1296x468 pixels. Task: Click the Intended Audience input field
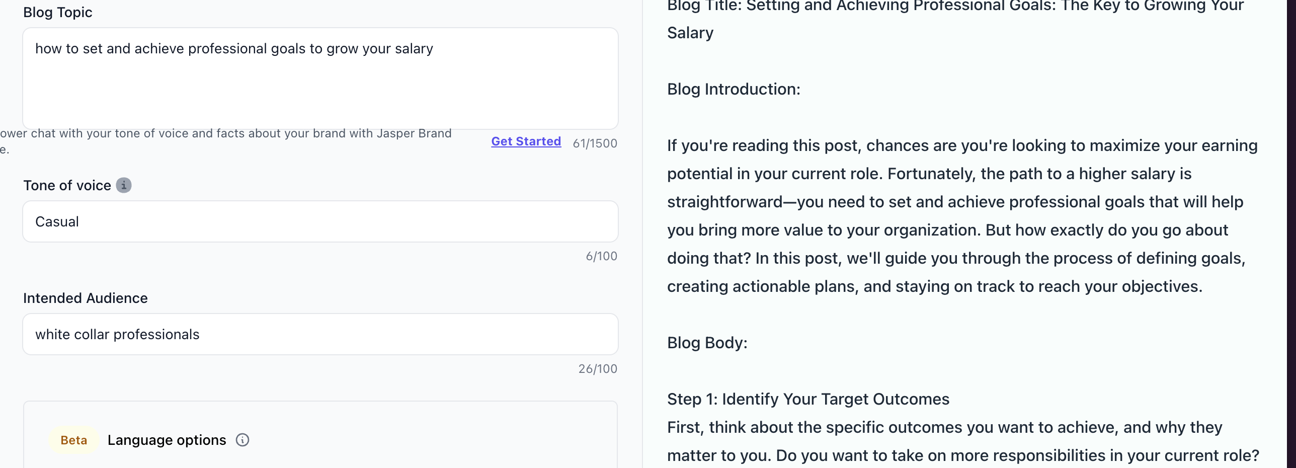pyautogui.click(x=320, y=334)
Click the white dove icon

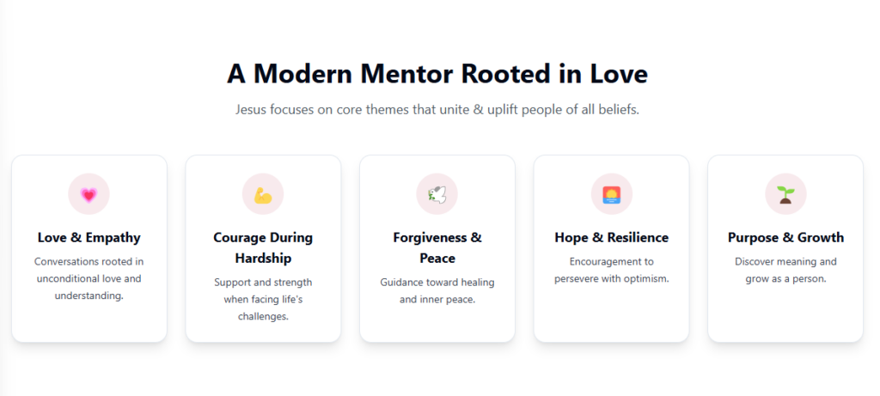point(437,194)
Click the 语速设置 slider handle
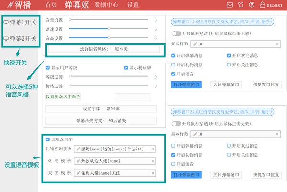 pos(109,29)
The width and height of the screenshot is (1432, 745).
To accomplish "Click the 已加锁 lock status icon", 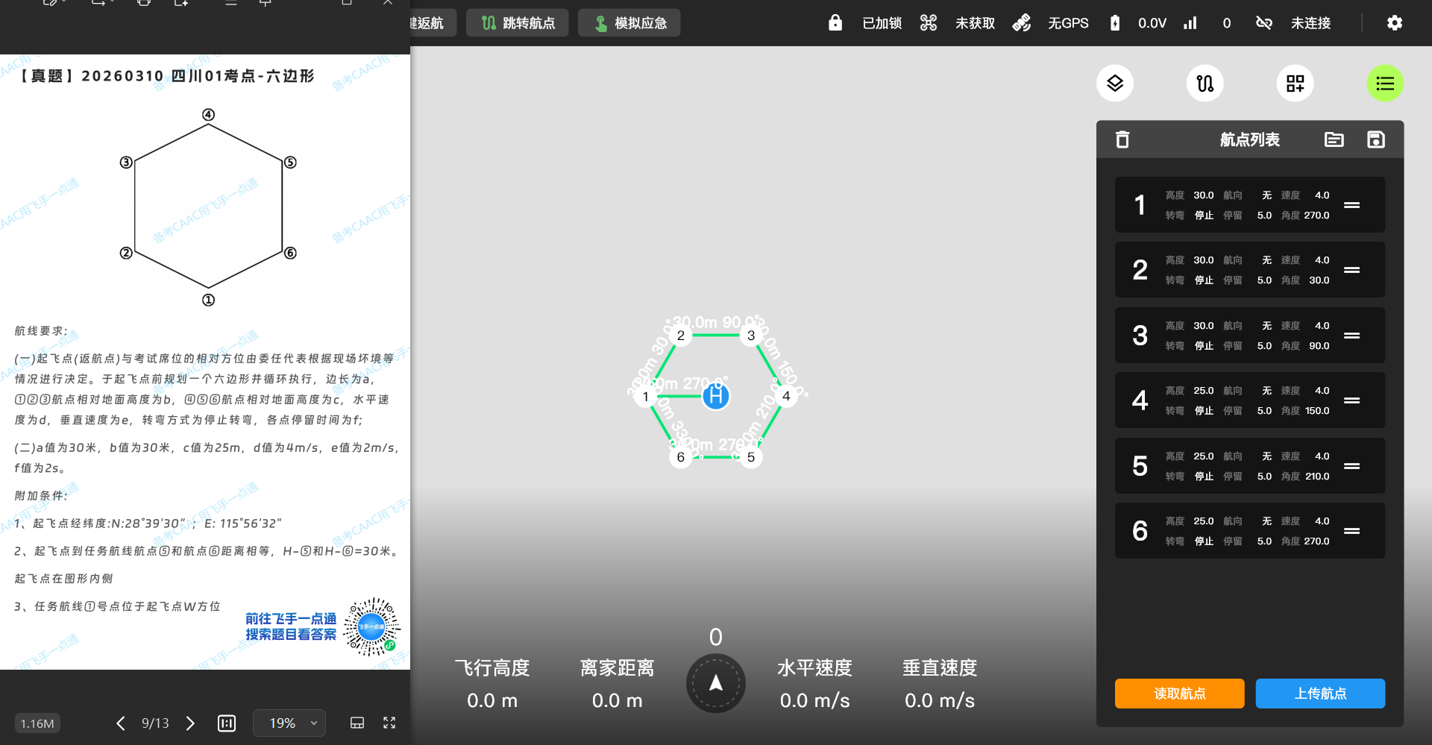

======

TASK REQUIREMENTS:
When the line containing "Click the white dove icon" is reached, write out that line and each one after it exactly, ending with the last line of the records; pictures are not copied.

PROBLEM SOLUTION:
Click the white dove icon

point(437,194)
Click the 语速设置 slider handle
 pos(109,29)
The width and height of the screenshot is (1432, 745).
To accomplish "Click the 已加锁 lock status icon", 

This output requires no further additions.